Quote the lines between the one containing "Click the GPU(4X)" and the one containing "pyautogui.click(x=715, y=489)", inclusive, reproducing each exactly.

# PROVIDED RECORDS:
--------------------

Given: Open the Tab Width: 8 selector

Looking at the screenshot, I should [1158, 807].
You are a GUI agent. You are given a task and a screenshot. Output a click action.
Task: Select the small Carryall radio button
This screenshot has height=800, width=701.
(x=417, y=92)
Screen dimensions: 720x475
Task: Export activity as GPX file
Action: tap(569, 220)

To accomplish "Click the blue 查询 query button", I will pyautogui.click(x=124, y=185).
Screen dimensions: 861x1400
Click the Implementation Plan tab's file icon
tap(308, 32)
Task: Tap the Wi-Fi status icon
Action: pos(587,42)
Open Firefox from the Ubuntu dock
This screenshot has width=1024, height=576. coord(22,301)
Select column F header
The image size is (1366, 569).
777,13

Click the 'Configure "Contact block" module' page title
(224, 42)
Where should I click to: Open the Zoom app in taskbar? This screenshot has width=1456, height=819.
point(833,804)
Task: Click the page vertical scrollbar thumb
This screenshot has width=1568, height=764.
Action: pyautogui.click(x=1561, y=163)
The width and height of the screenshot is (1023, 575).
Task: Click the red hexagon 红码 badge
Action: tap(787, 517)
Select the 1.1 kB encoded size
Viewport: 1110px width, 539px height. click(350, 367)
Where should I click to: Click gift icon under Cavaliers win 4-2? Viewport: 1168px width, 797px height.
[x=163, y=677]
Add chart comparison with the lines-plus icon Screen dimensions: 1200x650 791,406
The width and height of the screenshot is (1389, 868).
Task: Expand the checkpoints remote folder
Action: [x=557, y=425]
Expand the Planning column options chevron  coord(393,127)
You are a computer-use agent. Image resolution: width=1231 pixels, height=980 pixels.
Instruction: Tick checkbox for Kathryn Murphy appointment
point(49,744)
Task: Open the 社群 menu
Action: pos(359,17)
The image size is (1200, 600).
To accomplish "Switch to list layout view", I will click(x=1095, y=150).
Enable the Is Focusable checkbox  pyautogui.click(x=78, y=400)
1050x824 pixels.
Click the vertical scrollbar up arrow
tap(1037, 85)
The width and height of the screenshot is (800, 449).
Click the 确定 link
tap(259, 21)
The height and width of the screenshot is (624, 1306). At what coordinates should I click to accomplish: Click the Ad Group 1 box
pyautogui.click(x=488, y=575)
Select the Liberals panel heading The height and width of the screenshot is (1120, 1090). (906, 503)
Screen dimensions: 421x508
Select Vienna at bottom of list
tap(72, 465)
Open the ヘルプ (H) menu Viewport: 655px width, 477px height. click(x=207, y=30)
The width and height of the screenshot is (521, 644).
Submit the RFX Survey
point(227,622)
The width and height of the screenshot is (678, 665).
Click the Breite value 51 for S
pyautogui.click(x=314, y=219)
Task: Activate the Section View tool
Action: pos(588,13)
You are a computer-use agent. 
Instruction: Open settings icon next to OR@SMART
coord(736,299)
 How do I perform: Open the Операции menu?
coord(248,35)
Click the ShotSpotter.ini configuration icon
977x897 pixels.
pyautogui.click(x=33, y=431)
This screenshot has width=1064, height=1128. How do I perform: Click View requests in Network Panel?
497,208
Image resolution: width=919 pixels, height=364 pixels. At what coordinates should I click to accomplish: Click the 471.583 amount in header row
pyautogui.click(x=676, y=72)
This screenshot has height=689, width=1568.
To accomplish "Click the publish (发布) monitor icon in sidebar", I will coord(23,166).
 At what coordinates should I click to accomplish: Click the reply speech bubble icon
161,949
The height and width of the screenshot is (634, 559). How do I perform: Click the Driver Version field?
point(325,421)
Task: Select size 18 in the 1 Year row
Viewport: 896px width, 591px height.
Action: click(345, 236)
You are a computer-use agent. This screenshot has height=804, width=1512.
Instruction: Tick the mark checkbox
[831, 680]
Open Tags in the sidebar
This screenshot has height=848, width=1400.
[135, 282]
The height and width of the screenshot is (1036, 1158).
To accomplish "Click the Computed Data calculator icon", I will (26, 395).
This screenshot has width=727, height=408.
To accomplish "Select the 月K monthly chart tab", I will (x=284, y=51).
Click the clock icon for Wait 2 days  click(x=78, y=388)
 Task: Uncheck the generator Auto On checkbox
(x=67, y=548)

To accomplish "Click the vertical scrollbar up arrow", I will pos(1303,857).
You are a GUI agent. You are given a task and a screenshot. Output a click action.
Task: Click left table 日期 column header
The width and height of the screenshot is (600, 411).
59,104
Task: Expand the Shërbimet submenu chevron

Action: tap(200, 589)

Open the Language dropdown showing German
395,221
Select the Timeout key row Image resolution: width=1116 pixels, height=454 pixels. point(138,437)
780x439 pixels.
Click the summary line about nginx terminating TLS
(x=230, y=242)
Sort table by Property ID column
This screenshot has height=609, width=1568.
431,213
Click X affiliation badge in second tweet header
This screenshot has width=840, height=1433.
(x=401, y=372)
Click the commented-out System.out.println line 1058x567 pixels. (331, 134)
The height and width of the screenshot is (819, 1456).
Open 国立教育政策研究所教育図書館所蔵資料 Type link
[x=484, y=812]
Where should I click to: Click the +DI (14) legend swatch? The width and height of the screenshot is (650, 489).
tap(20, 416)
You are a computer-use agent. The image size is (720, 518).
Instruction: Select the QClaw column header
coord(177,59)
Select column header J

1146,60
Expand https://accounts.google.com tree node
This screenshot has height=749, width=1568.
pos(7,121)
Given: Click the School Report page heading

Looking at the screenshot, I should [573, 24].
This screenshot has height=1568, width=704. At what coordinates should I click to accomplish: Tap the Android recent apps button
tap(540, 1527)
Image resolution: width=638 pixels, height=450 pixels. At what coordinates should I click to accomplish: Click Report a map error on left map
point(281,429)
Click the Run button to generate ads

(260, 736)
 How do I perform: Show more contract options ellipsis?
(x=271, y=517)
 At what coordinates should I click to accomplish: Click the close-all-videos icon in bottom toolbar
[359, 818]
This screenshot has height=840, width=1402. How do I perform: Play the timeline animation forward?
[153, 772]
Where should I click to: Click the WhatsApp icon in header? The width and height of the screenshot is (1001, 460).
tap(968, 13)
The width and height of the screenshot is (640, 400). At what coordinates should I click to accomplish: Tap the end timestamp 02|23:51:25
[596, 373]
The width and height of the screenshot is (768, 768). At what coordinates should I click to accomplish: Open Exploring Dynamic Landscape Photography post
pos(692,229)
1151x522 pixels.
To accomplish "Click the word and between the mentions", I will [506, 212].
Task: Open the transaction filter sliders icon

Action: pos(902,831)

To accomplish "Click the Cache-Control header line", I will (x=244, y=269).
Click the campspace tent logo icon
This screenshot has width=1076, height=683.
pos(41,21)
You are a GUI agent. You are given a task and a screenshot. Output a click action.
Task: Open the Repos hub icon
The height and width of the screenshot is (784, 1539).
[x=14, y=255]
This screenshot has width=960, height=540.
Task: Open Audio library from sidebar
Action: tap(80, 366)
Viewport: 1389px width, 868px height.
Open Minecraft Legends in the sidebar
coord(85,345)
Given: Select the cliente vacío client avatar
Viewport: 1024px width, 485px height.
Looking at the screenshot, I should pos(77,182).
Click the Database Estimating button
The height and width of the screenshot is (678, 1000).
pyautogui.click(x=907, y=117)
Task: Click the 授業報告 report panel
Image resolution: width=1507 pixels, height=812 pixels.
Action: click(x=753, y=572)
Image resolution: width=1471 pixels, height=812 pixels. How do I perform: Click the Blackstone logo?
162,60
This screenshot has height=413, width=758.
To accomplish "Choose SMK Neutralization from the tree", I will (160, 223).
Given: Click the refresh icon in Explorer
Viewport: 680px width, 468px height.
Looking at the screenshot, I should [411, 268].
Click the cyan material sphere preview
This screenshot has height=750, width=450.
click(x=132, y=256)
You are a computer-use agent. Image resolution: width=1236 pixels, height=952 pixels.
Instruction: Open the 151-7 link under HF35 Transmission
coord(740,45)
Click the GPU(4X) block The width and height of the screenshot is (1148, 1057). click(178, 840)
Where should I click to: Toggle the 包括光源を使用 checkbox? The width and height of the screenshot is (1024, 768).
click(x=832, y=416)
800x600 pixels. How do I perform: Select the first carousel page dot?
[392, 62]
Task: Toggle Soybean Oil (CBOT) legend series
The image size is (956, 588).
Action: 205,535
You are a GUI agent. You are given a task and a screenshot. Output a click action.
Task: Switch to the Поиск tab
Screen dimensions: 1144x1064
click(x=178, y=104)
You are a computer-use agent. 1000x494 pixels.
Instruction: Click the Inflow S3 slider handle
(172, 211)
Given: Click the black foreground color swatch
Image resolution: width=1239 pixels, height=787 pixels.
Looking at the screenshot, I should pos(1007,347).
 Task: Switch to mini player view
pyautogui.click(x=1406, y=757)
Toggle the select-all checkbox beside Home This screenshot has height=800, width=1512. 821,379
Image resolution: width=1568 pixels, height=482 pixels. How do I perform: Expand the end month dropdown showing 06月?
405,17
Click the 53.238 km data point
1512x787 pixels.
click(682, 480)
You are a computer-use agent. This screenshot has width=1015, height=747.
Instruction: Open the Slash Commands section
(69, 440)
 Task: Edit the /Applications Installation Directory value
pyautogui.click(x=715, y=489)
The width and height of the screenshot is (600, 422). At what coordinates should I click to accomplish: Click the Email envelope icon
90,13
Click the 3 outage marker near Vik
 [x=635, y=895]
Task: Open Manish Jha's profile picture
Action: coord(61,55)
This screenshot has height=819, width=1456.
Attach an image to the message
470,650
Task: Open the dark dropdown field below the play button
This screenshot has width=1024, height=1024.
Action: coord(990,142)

--------------------

# COMPLETED EXERCISE:
Click the GPU(4X) block The width and height of the screenshot is (1148, 1057). click(178, 840)
Where should I click to: Toggle the 包括光源を使用 checkbox? The width and height of the screenshot is (1024, 768).
click(x=832, y=416)
800x600 pixels. How do I perform: Select the first carousel page dot?
[392, 62]
Task: Toggle Soybean Oil (CBOT) legend series
The image size is (956, 588).
Action: 205,535
You are a GUI agent. You are given a task and a screenshot. Output a click action.
Task: Switch to the Поиск tab
Screen dimensions: 1144x1064
click(x=178, y=104)
You are a computer-use agent. 1000x494 pixels.
Instruction: Click the Inflow S3 slider handle
(172, 211)
Given: Click the black foreground color swatch
Image resolution: width=1239 pixels, height=787 pixels.
Looking at the screenshot, I should pos(1007,347).
 Task: Switch to mini player view
pyautogui.click(x=1406, y=757)
Toggle the select-all checkbox beside Home This screenshot has height=800, width=1512. 821,379
Image resolution: width=1568 pixels, height=482 pixels. How do I perform: Expand the end month dropdown showing 06月?
405,17
Click the 53.238 km data point
1512x787 pixels.
click(682, 480)
You are a computer-use agent. This screenshot has width=1015, height=747.
Instruction: Open the Slash Commands section
(69, 440)
 Task: Edit the /Applications Installation Directory value
pyautogui.click(x=715, y=489)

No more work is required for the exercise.